ORLANDO, Fla. — Visited by millions of people every year, Walt Disney World is one of the most popular tourist destinations in the world.
WIth that kind of traffic, its parks pull in billions of dollars in revenue every year, and a recent study has found that it would be an understatement to say that Disney has a big impact on the Florida economy.
What You Need To Know
- Disney World had a $40.3 billion economic impact on the state of Florida in 2022
- That figure comes from a new study from Oxford Economics, which said that Disney generated $6.6 billion in tax revenue, as well
- The study also found that Disney supported 263,000 direct and indirect jobs, about 1 out of every 32 jobs in the state
- RELATED: Disney to 'nearly double' its investment in parks business
The resort, nicknamed "the most magical place on Earth," generated an estimated $40.3 billion in economic activity last year, according to a new study released Tuesday.
The study, commissioned by Disney and conducted by independent economic advisory firm Oxford Economics, shows the impact the company and its network of businesses have in the state when it comes to jobs, tax revenue and more.
Disney World — which consists of four theme parks, two water parks, dozens of hotels and its own shopping and entertainment district — generated $6.6 billion in taxes in 2022, the report said. That included $3.1 billion in local and state taxes generated by Disney, visitors, employees and third-party business.
“Disney is an economic catalyst to the state of Florida generating billions in economic activity, either directly, or indirectly through its supply chain and the spending of employees,” said Adam Sacks, president of Tourism Economics, a division of Oxford Economics, in a news release.
The report also found that Disney supports 263,000 jobs in Florida — roughly 1 out of every 32 jobs in the state. That figure includes 82,000 people across the state who make up Disney’s workforce, as well as workers from the 2,500 Florida-based small businesses the company has contracted for services and supplies, such as bakeries that provide treats served in the parks.
More than 160 third-party businesses operate on Disney property, ranging from stores to restaurants. Many of them, like the Polite Pig, are located at Disney Springs.
James Petrakis, owner of the restaurant, said the partnership with Disney has been a boost to his business.
“From day one, the experience and the relationship that Disney has offered us is better than anything I've ever seen," Petrakis said in a statement. "Our business has grown in the last three years by about 25 to 30%. We are pushing numbers that we never expected out of fast casual."
The study estimates that Florida's unemployment rate would climb from 3% to 5.4%, the second-highest in the nation, if Disney wasn’t factored in.
"I am incredibly proud of how Disney has created meaningful change and benefited people’s lives in Florida for generations, not just in establishing our area’s theme park industry, but also in how we have worked with other sectors across the state to do the same,” Disney World president Jeff Vahle said in a statement. “The numbers speak for themselves on why Disney is so important to fueling jobs, the economy and tourism throughout our region, and the future investments we’re looking to make will continue to provide even more opportunities for Floridians."

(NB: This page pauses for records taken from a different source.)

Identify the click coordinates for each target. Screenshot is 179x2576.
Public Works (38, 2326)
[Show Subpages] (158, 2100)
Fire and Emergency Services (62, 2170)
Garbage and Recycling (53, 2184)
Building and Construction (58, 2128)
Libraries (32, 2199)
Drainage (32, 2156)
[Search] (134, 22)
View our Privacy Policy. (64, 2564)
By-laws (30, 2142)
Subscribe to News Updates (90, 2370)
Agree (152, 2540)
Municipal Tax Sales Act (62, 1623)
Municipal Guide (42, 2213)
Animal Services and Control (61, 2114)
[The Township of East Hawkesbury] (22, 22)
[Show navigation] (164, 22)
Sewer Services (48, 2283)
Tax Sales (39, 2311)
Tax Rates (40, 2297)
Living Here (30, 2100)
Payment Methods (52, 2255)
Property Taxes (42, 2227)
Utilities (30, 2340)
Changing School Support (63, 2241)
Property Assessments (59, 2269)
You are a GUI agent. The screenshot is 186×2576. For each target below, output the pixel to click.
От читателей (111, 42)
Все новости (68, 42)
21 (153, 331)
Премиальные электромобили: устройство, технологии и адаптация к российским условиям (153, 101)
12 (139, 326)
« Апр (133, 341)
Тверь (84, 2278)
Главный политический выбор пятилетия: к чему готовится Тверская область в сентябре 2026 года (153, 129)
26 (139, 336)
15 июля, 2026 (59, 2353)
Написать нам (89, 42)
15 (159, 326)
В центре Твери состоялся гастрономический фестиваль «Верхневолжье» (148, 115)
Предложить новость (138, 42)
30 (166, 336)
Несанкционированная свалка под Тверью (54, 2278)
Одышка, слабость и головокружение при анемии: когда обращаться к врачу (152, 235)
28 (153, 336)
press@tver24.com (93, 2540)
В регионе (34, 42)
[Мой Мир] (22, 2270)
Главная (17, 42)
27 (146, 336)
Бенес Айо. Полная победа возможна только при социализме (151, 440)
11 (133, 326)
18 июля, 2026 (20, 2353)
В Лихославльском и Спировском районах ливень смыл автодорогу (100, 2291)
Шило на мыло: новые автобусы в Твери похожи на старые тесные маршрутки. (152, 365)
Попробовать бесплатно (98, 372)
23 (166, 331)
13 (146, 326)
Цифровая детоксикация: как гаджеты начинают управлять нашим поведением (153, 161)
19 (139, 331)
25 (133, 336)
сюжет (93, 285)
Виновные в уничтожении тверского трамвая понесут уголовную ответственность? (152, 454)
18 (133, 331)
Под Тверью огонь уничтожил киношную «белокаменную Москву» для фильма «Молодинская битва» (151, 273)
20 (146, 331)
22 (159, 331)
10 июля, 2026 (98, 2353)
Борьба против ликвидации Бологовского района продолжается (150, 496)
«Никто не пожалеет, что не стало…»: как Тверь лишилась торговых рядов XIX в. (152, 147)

For the study, researchers say they used multiple primary and secondary sources to create an “impact model” that factored in revenue, operational spending, business sales and employment to determine the “scope of Disney’s impacts.”
The numbers included in the study are for 2022, before the state took over Disney’s Reedy Creek Improvement District and turned it into the Central Florida Tourism Oversight District with a board appointed by Gov. Ron DeSantis.
Disney has previously called the move retaliatory and filed lawsuits over the takeover.
Spectrum News reached out to DeSantis' office for comment on the results of the Oxford Economics study, but has not received a response.
In May, Disney scrapped plans to build a new regional campus in Central Florida and relocate 2,000 jobs from California, a roughly $1 billion economic blow to the Sunshine State.
But Disney CEO Bob Iger has indicated the company is not done investing in Florida, saying previously that a further $17 billion will be spent in the state over the next decade.
Disney World has grown significantly since it opened in 1971, and in recent years, Disney has added new attractions and experiences at the parks, including Pandora — The World of Avatar, in Disney's Animal Kingdom; Star Wars: Galaxy's Edge, in Disney's Hollywood Studios; Guardians of the Galaxy: Cosmic Rewind, at EPCOT; and TRON Lightcycle Run, at Magic Kingdom.
Looking ahead, Disney has announced several projects that are planned for its Florida resort, including a revamp of Test Track at EPCOT and a "Zootopia"-inspired show at Animal Kingdom.
In an earnings call last week, Iger said the company is looking to “turbocharge” growth in its Experiences business, which includes theme parks, hotels, merchandise and the cruise line. division reported $8.16 billion in revenue in the fourth quarter, a 13% increase compared to the prior year.
The company has announced that it plans to nearly doubling its parks spending to $60 billion over the next 10 years. The money would be used to “expanding and enhancing” its domestic and international parks as well as its cruise ships.